*Required action*.
Please give back word for word the lines below, from the first one through the one with "Task: Click the user profile avatar".

####

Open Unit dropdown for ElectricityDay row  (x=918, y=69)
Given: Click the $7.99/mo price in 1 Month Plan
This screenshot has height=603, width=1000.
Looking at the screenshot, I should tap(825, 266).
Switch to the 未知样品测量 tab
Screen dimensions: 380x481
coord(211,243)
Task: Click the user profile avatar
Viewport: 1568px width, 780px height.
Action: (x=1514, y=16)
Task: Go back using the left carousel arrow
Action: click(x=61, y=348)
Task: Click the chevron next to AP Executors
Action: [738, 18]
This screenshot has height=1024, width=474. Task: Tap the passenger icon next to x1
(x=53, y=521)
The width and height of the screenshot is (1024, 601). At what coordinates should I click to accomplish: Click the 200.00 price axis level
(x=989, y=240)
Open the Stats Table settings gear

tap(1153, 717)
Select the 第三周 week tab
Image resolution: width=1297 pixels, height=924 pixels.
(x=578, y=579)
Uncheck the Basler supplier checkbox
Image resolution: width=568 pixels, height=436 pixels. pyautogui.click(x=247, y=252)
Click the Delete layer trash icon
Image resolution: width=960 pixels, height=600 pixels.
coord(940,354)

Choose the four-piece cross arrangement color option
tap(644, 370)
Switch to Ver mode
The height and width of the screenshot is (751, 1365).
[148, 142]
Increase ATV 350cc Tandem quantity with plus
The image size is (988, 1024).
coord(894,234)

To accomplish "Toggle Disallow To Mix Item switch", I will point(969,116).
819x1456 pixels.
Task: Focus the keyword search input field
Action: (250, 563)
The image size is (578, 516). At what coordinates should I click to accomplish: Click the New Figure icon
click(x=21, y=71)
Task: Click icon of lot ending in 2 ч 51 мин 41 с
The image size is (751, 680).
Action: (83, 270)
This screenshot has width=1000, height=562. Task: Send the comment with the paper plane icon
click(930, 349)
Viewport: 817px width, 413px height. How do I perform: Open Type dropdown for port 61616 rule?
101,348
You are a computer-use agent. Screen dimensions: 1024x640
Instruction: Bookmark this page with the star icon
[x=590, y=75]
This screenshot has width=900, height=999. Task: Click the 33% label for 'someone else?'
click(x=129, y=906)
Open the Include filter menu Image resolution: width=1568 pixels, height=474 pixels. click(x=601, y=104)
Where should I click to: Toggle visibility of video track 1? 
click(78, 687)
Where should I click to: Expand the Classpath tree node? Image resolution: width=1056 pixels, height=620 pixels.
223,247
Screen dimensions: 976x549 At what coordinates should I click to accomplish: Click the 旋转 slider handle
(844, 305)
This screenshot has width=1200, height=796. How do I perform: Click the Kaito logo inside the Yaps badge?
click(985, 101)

####

*Answer box*.
Open Unit dropdown for ElectricityDay row  (x=918, y=69)
Given: Click the $7.99/mo price in 1 Month Plan
This screenshot has height=603, width=1000.
Looking at the screenshot, I should tap(825, 266).
Switch to the 未知样品测量 tab
Screen dimensions: 380x481
coord(211,243)
Task: Click the user profile avatar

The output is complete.